On Wed, Nov 30, 2011 at 5:20 PM, Paul Walmsley <paul@...> wrote:
> This implementation of clk_get_rate() is racy, and is, in general, unsafe.
> The problem is that, in many cases, the clock's rate may change between
> the time that clk_get_rate() is called and the time that the returned
> rate is used.  This is the case for many clocks which are part of a
> larger DVFS domain, for example.

Hi Paul,

Thanks much for reviewing.  Just FYI, the v4 patchset I'm working on
has clk_get_rate and clk_get_parent hold the prepare mutex themselves,
so it solves some of the raciness of accessing struct clk members.
This change does not address your points below but I wanted to include
it for completeness sake.

> Several changes are needed to fix this:
>
> 1. When a clock user calls clk_enable() on a clock, the clock framework
> should prevent other users of the clock from changing the clock's rate.
> This should persist until the clock user calls clk_disable() (but see also
> #2 below).  This will ensure that clock users can rely on the rate
> returned by clk_get_rate(), as long as it's called between clk_enable()
> and clk_disable().  And since the clock's rate is guaranteed to remain the
> same during this time, code that cannot tolerate clock rate changes
> without special handling (such as driver code for external I/O devices)
> will work safely without further modification.
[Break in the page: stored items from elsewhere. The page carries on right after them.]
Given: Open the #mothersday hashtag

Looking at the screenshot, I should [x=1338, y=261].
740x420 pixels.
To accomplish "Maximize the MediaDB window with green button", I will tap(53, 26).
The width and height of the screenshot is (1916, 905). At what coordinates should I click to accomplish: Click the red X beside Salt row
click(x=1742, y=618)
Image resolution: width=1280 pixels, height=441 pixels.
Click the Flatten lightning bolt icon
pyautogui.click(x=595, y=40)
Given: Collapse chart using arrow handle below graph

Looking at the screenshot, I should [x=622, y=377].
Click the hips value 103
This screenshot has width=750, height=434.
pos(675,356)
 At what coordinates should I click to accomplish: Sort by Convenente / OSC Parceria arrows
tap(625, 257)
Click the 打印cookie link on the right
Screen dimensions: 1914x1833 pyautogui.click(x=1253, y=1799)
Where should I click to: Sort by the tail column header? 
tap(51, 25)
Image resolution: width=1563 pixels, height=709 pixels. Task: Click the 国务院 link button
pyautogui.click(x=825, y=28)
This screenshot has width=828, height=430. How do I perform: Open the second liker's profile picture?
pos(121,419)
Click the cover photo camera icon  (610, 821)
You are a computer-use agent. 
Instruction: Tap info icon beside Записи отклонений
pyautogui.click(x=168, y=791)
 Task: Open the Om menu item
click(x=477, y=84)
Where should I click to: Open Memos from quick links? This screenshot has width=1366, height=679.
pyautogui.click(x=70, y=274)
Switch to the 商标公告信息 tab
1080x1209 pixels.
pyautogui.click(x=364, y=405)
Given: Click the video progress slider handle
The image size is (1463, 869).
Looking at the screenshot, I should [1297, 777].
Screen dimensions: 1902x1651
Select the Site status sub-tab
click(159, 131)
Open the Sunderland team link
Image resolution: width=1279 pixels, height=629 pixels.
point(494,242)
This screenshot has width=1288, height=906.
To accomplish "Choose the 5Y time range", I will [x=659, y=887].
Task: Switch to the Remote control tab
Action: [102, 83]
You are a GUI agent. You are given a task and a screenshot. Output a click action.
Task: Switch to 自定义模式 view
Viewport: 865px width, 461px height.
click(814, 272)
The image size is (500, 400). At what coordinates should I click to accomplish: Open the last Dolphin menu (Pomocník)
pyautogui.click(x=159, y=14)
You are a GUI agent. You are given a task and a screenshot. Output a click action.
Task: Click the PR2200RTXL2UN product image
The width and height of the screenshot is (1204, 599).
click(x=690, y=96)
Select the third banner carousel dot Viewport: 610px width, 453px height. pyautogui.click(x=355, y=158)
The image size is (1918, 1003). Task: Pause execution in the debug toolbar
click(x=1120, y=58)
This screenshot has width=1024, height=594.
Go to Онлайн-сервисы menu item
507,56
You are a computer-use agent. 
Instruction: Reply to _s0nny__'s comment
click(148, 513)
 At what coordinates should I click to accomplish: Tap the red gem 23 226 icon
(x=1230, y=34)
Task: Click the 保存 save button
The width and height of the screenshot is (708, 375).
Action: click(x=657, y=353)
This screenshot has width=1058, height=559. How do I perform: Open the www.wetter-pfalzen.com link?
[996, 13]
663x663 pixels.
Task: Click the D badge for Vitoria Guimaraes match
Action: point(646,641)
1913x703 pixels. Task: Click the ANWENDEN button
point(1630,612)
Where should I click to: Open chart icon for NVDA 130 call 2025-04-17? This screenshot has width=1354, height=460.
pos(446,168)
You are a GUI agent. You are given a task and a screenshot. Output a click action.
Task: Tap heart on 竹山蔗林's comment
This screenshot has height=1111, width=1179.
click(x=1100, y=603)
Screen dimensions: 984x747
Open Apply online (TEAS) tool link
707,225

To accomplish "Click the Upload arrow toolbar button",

This is certainly imposing a default behavior in the clk framework core.

> 2. Since the protocol described in #1 above will prevent DVFS from working
> when the clock is part of a larger DVFS clock group, functions need to be
> added to allow and prevent other clock users from changing the clock's
> rate.  I'll use the function names "clk_allow_rate_changes(struct clk *)"
> and "clk_block_rate_changes(struct clk *)" for this discussion.  These
> functions can be used by clock users to define critical sections during
> which other entities on the system are allowed to change a clock's rate -
> even if the clock is currently enabled.  (Note that when a clock is
> prevented from changing its rate, all of the clocks from it up to the root
> of the tree should also be prevented from changing rates, since parent
> rate changes generally cause disruptions in downstream clocks.)

Likewise when a clk is requested to transition to a new frequency it
will have to clear it with all of the clks below it, so there is still
a need to propagate a request throughout the clk tree whenever
clk_set_rate is called and take a decision.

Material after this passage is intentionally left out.